Exercise objective: Give every line of the listing below as a JSON list of strings, one string per line, with blank lines left out.

(Data for locating words and elements)
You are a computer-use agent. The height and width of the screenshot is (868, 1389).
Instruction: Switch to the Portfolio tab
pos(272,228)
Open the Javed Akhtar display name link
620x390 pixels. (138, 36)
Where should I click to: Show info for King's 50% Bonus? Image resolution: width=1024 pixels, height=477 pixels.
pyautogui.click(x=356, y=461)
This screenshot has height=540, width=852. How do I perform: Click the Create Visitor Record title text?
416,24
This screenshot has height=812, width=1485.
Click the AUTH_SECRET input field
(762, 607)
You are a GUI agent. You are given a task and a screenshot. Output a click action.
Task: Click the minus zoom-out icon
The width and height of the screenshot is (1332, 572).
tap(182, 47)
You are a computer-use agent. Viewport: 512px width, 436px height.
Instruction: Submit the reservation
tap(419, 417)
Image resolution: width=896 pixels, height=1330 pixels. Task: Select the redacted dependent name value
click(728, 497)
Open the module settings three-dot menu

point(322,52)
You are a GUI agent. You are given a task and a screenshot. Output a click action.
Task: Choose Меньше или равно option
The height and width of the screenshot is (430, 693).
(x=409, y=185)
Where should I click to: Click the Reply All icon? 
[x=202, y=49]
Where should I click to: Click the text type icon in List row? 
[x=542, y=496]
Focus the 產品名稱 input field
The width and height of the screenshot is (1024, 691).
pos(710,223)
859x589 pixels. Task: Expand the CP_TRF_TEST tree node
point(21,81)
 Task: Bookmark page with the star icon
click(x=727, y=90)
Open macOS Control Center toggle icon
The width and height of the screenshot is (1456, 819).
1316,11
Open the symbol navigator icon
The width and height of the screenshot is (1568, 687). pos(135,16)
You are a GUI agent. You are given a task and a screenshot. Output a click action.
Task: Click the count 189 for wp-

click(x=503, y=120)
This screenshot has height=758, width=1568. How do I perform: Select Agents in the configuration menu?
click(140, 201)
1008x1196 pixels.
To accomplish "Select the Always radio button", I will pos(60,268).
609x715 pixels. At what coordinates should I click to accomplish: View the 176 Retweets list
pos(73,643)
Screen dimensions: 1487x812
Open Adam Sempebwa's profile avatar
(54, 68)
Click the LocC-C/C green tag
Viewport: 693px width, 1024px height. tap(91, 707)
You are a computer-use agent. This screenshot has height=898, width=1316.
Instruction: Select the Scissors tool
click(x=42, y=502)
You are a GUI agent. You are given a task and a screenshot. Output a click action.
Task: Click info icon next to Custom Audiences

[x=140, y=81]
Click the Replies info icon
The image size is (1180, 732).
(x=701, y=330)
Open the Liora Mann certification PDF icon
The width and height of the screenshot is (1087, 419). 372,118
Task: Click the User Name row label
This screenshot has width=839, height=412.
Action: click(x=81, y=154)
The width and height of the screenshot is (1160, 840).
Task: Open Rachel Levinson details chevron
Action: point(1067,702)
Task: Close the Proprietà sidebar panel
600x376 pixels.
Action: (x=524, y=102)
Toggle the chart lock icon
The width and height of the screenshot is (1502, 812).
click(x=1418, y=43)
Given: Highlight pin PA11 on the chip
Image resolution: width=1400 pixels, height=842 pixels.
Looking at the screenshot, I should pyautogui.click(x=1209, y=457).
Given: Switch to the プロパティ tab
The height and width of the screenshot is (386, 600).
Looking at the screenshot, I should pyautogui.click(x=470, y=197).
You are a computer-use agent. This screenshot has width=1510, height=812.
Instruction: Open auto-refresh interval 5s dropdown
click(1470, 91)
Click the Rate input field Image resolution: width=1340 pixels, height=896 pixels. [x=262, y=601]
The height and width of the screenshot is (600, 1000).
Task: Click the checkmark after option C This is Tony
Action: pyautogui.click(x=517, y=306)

Response below:
[
  "You are a computer-use agent. The height and width of the screenshot is (868, 1389).",
  "Instruction: Switch to the Portfolio tab",
  "pos(272,228)",
  "Open the Javed Akhtar display name link",
  "620x390 pixels. (138, 36)",
  "Where should I click to: Show info for King's 50% Bonus? Image resolution: width=1024 pixels, height=477 pixels.",
  "pyautogui.click(x=356, y=461)",
  "This screenshot has height=540, width=852. How do I perform: Click the Create Visitor Record title text?",
  "416,24",
  "This screenshot has height=812, width=1485.",
  "Click the AUTH_SECRET input field",
  "(762, 607)",
  "You are a GUI agent. You are given a task and a screenshot. Output a click action.",
  "Task: Click the minus zoom-out icon",
  "The width and height of the screenshot is (1332, 572).",
  "tap(182, 47)",
  "You are a computer-use agent. Viewport: 512px width, 436px height.",
  "Instruction: Submit the reservation",
  "tap(419, 417)",
  "Image resolution: width=896 pixels, height=1330 pixels. Task: Select the redacted dependent name value",
  "click(728, 497)",
  "Open the module settings three-dot menu",
  "point(322,52)",
  "You are a GUI agent. You are given a task and a screenshot. Output a click action.",
  "Task: Choose Меньше или равно option",
  "The height and width of the screenshot is (430, 693).",
  "(x=409, y=185)",
  "Where should I click to: Click the Reply All icon? ",
  "[x=202, y=49]",
  "Where should I click to: Click the text type icon in List row? ",
  "[x=542, y=496]",
  "Focus the 產品名稱 input field",
  "The width and height of the screenshot is (1024, 691).",
  "pos(710,223)",
  "859x589 pixels. Task: Expand the CP_TRF_TEST tree node",
  "point(21,81)",
  " Task: Bookmark page with the star icon",
  "click(x=727, y=90)",
  "Open macOS Control Center toggle icon",
  "The width and height of the screenshot is (1456, 819).",
  "1316,11",
  "Open the symbol navigator icon",
  "The width and height of the screenshot is (1568, 687). pos(135,16)",
  "You are a GUI agent. You are given a task and a screenshot. Output a click action.",
  "Task: Click the count 189 for wp-",
  "click(x=503, y=120)",
  "This screenshot has height=758, width=1568. How do I perform: Select Agents in the configuration menu?",
  "click(140, 201)",
  "1008x1196 pixels.",
  "To accomplish \"Select the Always radio button\", I will pos(60,268).",
  "609x715 pixels. At what coordinates should I click to accomplish: View the 176 Retweets list",
  "pos(73,643)",
  "Screen dimensions: 1487x812",
  "Open Adam Sempebwa's profile avatar",
  "(54, 68)",
  "Click the LocC-C/C green tag",
  "Viewport: 693px width, 1024px height. tap(91, 707)",
  "You are a computer-use agent. This screenshot has height=898, width=1316.",
  "Instruction: Select the Scissors tool",
  "click(x=42, y=502)",
  "You are a GUI agent. You are given a task and a screenshot. Output a click action.",
  "Task: Click info icon next to Custom Audiences",
  "[x=140, y=81]",
  "Click the Replies info icon",
  "The image size is (1180, 732).",
  "(x=701, y=330)",
  "Open the Liora Mann certification PDF icon",
  "The width and height of the screenshot is (1087, 419). 372,118",
  "Task: Click the User Name row label",
  "This screenshot has width=839, height=412.",
  "Action: click(x=81, y=154)",
  "The width and height of the screenshot is (1160, 840).",
  "Task: Open Rachel Levinson details chevron",
  "Action: point(1067,702)",
  "Task: Close the Proprietà sidebar panel",
  "600x376 pixels.",
  "Action: (x=524, y=102)",
  "Toggle the chart lock icon",
  "The width and height of the screenshot is (1502, 812).",
  "click(x=1418, y=43)",
  "Given: Highlight pin PA11 on the chip",
  "Image resolution: width=1400 pixels, height=842 pixels.",
  "Looking at the screenshot, I should pyautogui.click(x=1209, y=457).",
  "Given: Switch to the プロパティ tab",
  "The height and width of the screenshot is (386, 600).",
  "Looking at the screenshot, I should pyautogui.click(x=470, y=197).",
  "You are a computer-use agent. This screenshot has width=1510, height=812.",
  "Instruction: Open auto-refresh interval 5s dropdown",
  "click(1470, 91)",
  "Click the Rate input field Image resolution: width=1340 pixels, height=896 pixels. [x=262, y=601]",
  "The height and width of the screenshot is (600, 1000).",
  "Task: Click the checkmark after option C This is Tony",
  "Action: pyautogui.click(x=517, y=306)"
]